__Given text__
++++++++++++++++++++

This lab will use the packages dslabs for the gapminder dataset, and tidyverse. Notice that both are loaded above. Remember to add your name to the file.

1. Boxplots and outliers

Boxplots provide a simple way to identify outliers. Here we will see why outliers may be easier to identify in boxplots than scatterplots.

  1. Using the gapminder dataset, make a scatterplot of year (x-axis) and infant mortality (y axis) using data for year 2015. Are there any outliers (extreme observations)?
gapminder %>% 
  filter(year == 2015) %>% 
  ggplot(aes(x = year, y = infant_mortality)) + 
  geom_point()
## Warning: Removed 7 rows containing missing values (`geom_point()`).

  1. Now repeat the exercise using a boxplot instead of a scatterplot. Are there outliers? no outliers
gapminder %>% 
  filter(year == 2015) %>% 
  ggplot(aes(x = "", y = infant_mortality)) + 
  geom_boxplot()
## Warning: Removed 7 rows containing non-finite values (`stat_boxplot()`).

  1. Now use the same boxplot but using data for ten years. Pick any decade that you like. Has there been any change over time?

++++++++++++++++++++

__Data listing__

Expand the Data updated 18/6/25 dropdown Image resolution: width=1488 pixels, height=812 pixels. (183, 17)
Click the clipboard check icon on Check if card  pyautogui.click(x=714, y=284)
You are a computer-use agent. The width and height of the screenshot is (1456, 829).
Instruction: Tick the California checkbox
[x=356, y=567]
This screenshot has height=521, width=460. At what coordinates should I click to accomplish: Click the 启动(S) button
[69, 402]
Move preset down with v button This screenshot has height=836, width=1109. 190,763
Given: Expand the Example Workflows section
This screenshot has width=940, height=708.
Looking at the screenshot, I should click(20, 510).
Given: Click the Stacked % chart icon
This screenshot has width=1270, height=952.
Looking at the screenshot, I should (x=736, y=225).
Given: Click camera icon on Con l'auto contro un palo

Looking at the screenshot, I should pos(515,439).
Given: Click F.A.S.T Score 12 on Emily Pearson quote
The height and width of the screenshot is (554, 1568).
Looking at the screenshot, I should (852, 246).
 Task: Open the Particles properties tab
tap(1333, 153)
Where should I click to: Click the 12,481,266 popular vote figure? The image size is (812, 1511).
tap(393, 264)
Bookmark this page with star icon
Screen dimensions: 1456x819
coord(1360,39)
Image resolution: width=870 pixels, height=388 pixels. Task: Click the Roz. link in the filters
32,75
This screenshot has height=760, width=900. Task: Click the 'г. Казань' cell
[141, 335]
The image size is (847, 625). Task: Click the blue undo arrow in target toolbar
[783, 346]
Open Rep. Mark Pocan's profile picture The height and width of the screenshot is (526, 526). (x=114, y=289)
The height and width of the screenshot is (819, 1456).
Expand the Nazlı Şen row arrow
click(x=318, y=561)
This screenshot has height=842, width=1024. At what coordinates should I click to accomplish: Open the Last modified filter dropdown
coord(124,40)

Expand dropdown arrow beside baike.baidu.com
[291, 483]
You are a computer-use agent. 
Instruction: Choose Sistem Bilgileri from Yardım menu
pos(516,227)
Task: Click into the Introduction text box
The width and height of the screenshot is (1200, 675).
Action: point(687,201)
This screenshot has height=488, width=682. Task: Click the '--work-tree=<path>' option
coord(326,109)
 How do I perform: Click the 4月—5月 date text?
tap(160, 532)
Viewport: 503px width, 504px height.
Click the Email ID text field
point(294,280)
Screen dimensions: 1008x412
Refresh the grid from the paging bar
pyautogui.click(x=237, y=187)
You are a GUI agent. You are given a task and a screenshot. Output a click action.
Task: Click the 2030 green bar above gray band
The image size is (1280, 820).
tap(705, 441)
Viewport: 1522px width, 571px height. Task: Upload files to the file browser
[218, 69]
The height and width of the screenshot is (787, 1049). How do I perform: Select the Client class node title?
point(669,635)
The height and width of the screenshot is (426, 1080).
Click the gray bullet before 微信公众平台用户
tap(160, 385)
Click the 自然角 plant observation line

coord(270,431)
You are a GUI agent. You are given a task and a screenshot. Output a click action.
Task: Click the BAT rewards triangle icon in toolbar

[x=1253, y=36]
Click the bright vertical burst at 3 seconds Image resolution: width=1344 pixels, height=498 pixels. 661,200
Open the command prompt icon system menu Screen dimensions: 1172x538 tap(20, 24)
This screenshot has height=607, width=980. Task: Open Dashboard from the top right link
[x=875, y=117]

++++++++++++++++++++

From the lab exercise on boxplots, reproduce the passage starting with "## Warning: Removed 7 rows containing non-finite" and going on through "change over time?", word for word.

## Warning: Removed 7 rows containing non-finite values (`stat_boxplot()`).

  1. Now use the same boxplot but using data for ten years. Pick any decade that you like. Has there been any change over time?